Data records »
++++++++++
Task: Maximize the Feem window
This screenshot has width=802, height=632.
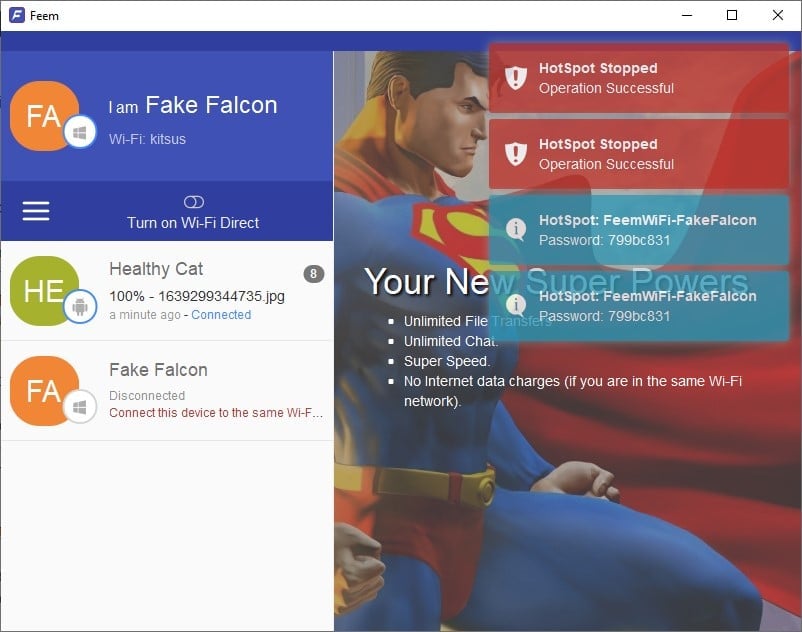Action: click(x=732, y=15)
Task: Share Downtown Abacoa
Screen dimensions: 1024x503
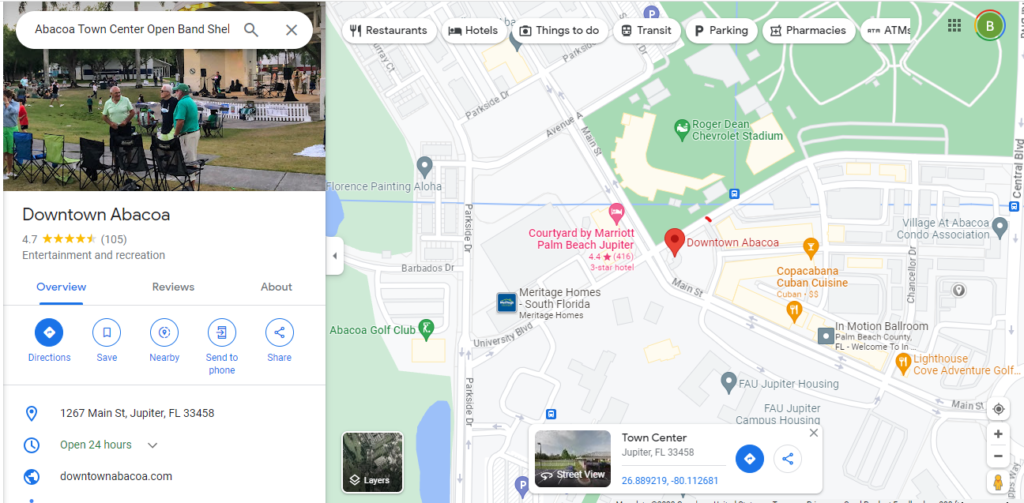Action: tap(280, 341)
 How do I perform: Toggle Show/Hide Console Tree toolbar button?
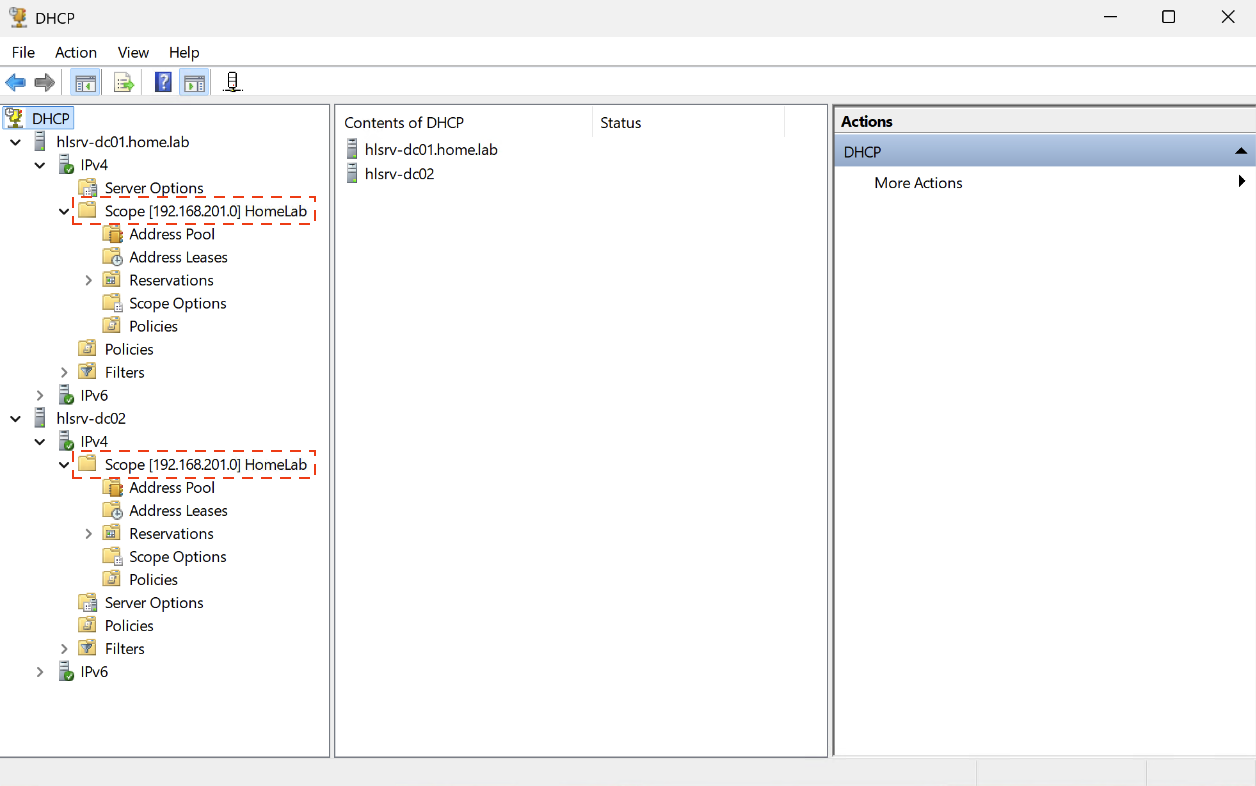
++++++++++
What the exercise asks » Return every record above exactly as written, but drop the pictures.

Written answer »
Task: Maximize the Feem window
This screenshot has width=802, height=632.
Action: click(x=732, y=15)
Task: Share Downtown Abacoa
Screen dimensions: 1024x503
Action: tap(280, 341)
 How do I perform: Toggle Show/Hide Console Tree toolbar button?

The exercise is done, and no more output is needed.